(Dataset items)
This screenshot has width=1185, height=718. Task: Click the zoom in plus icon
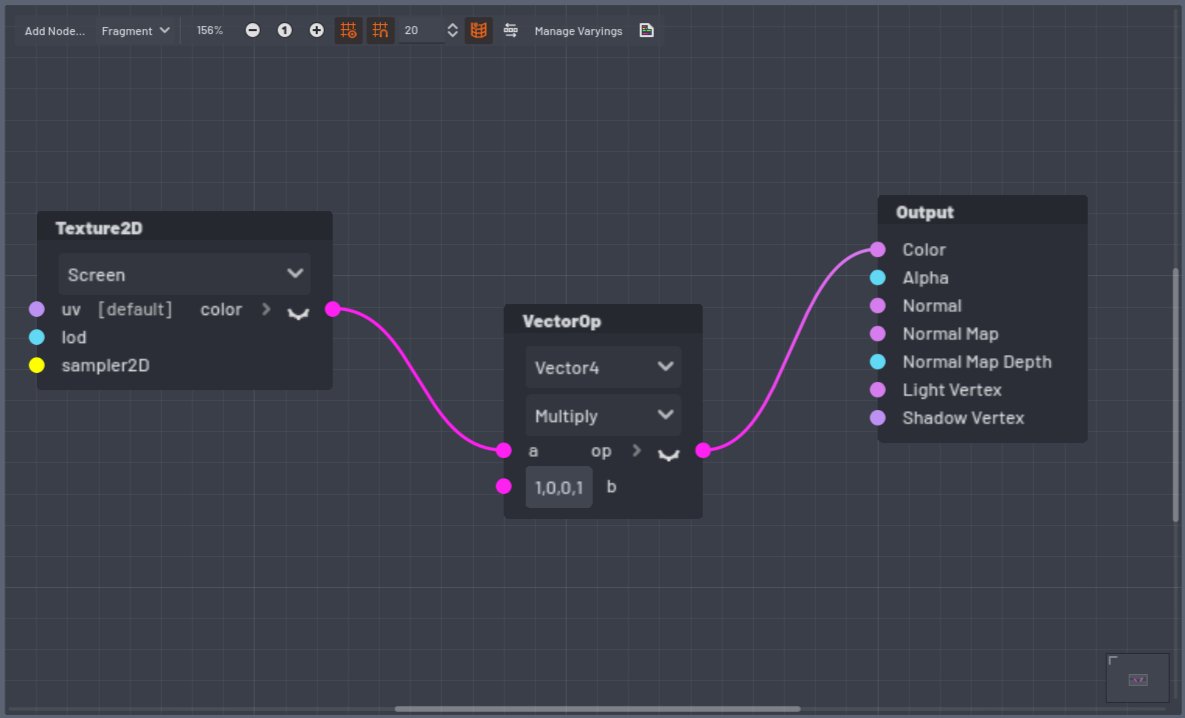(316, 31)
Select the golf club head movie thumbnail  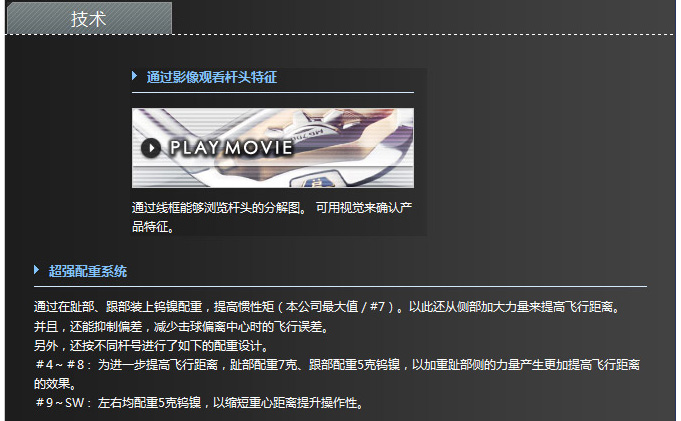click(x=273, y=148)
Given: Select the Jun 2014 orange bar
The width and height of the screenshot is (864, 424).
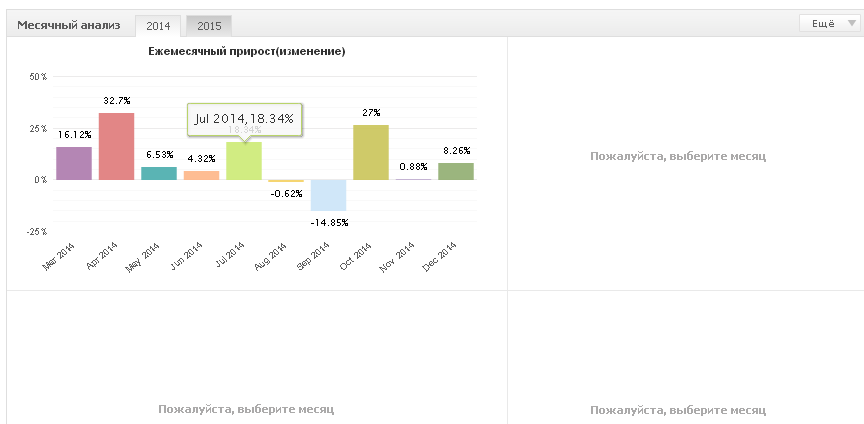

## Problem to work on
Leaving every picture out, return the lines from the one containing "Given: Select the Jun 2014 orange bar" through the last line of the records exactly.

## Output of the task
Given: Select the Jun 2014 orange bar
The width and height of the screenshot is (864, 424).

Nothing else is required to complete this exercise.